I'm using the following class to calculate the Jaro-Winkler distance between two strings. What I'm noticing is that the distance calculated between string A and B is not always the same as string B and A. Is this to be expected?
RAMADI ~ TRADING
0.73492063492063
TRADING ~ RAMADI
0.71825396825397
Demo
Turns out, there is a bug in the PHP versions of the Jaro-Winkler string comparison method found many places online.
Currently, string A compared to string B will yield a different result to string B compared to string A, when either string A or B contains a character found in both strings, that is found more than once in one of the string. This is incorrect. The Jaro-Winkler method should yield the same result when comparing the match value from A compared to B with B compared to A.

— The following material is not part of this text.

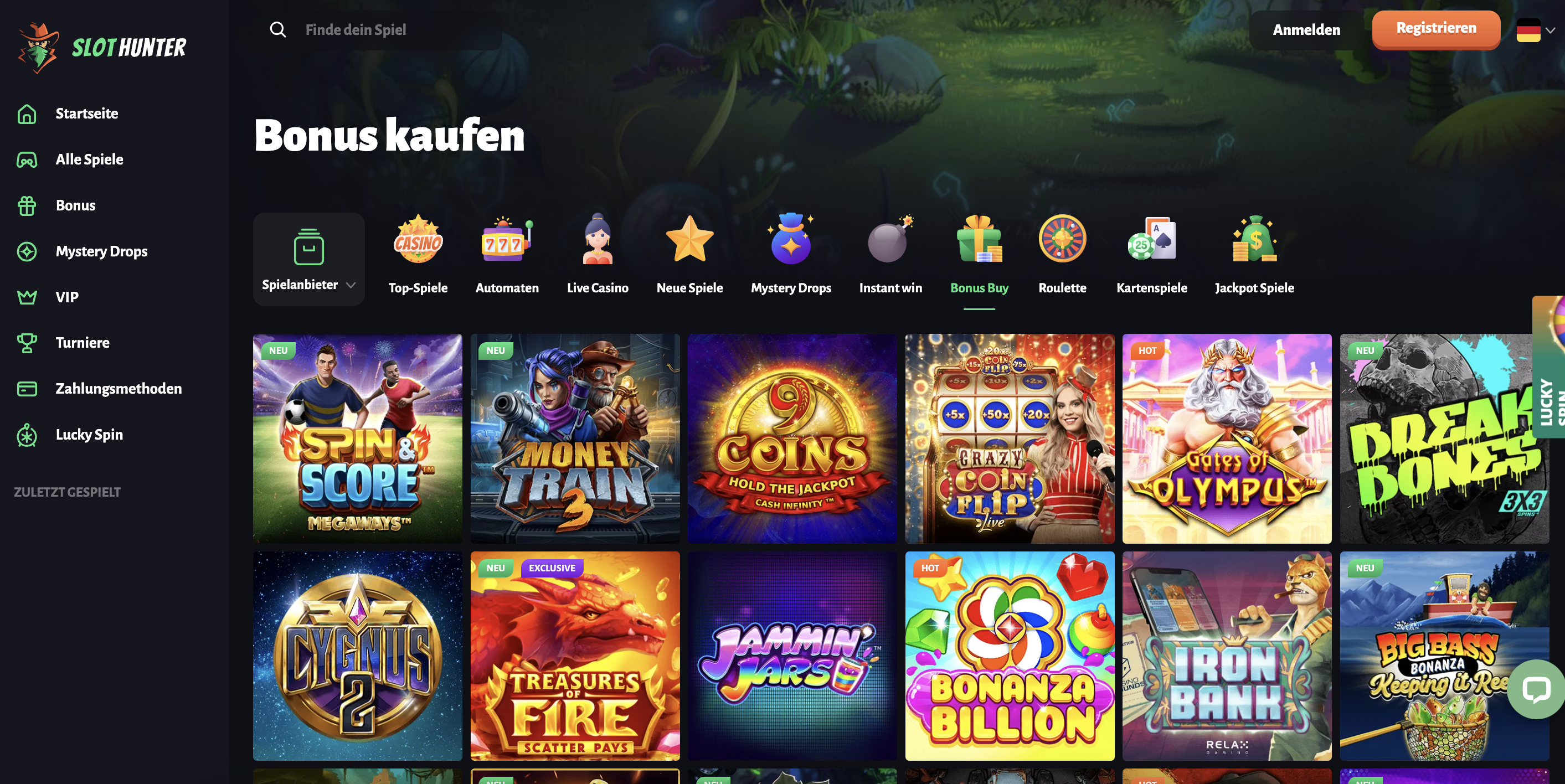Screen dimensions: 1565x784
Task: Open the Kartenspiele cards category
Action: (x=1151, y=239)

To rectify this, when identifying the common characters, the same character should not be repeated. The common characters variable needs to be deduplicated before returned.
The below code replaces the common characters string with an array that uses the common character as the key, to avoid duplication. By using the code below, A compared to B yields the same results as B compared to A.

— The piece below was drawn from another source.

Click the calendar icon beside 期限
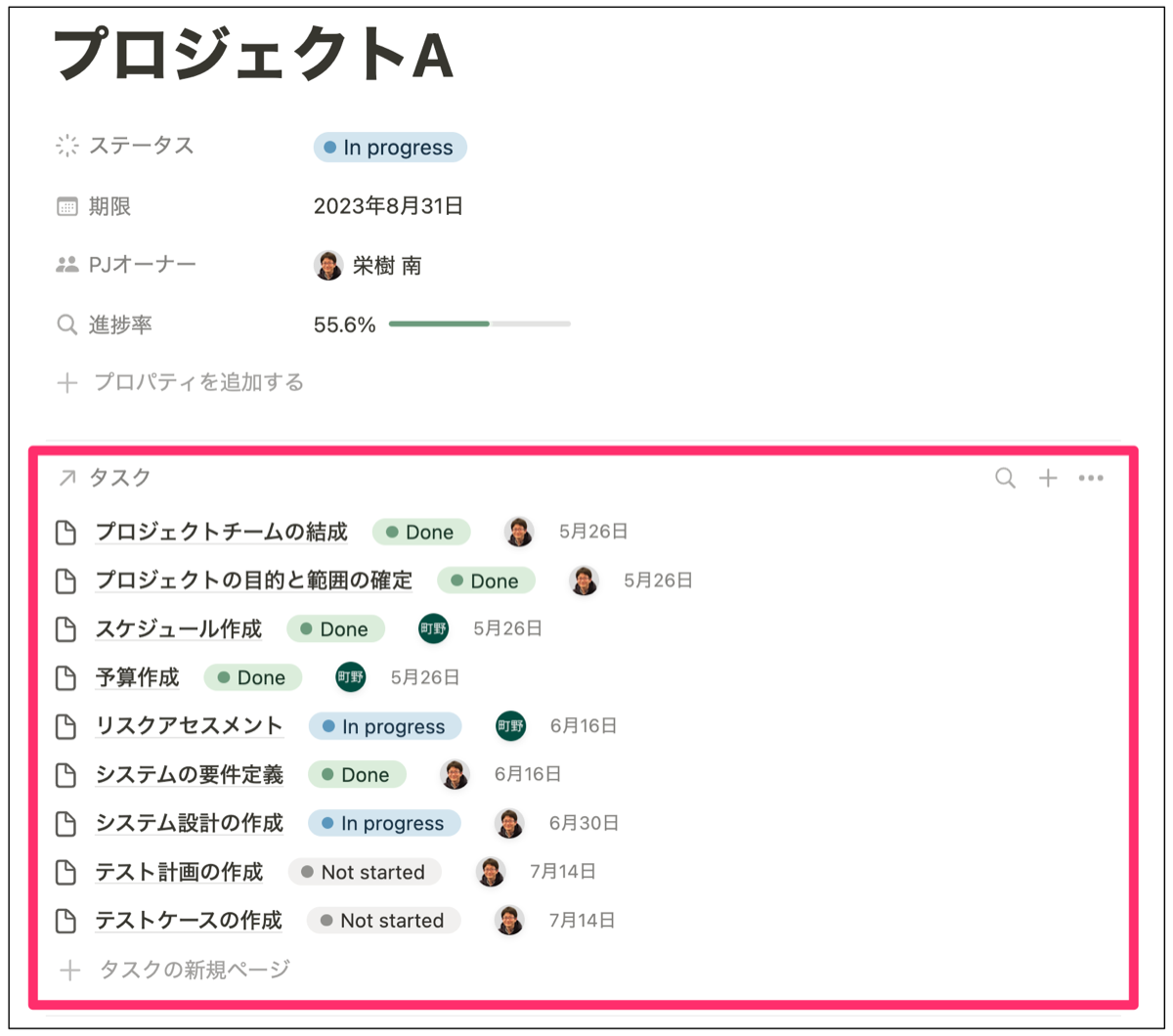 66,206
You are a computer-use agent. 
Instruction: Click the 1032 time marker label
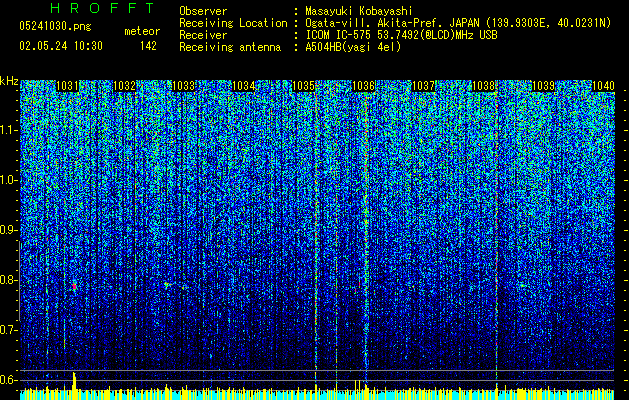pyautogui.click(x=124, y=86)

This is inline with the C# version of the method.
//$commonCharacters='';
# The Common Characters variable must be an array
$commonCharacters = [];
for( $i=0; $i < $str1_len; $i++){
$noMatch = True;
// compare if char does match inside given allowedDistance
// and if it does add it to commonCharacters
for( $j= max( 0, $i-$allowedDistance ); $noMatch && $j < min( $i + $allowedDistance + 1, $str2_len ); $j++) {
if( $temp_string2[(int)$j] == $string1[$i] ){ // MJR
$noMatch = False;
//$commonCharacters .= $string1[$i];
# The Common Characters array uses the character as a key to avoid duplication.
$commonCharacters[$string1[$i]] = $string1[$i];
$temp_string2[(int)$j] = ''; // MJR
}
}
}
//return $commonCharacters;
# When returning, turn the array back to a string, as expected
return implode("", $commonCharacters);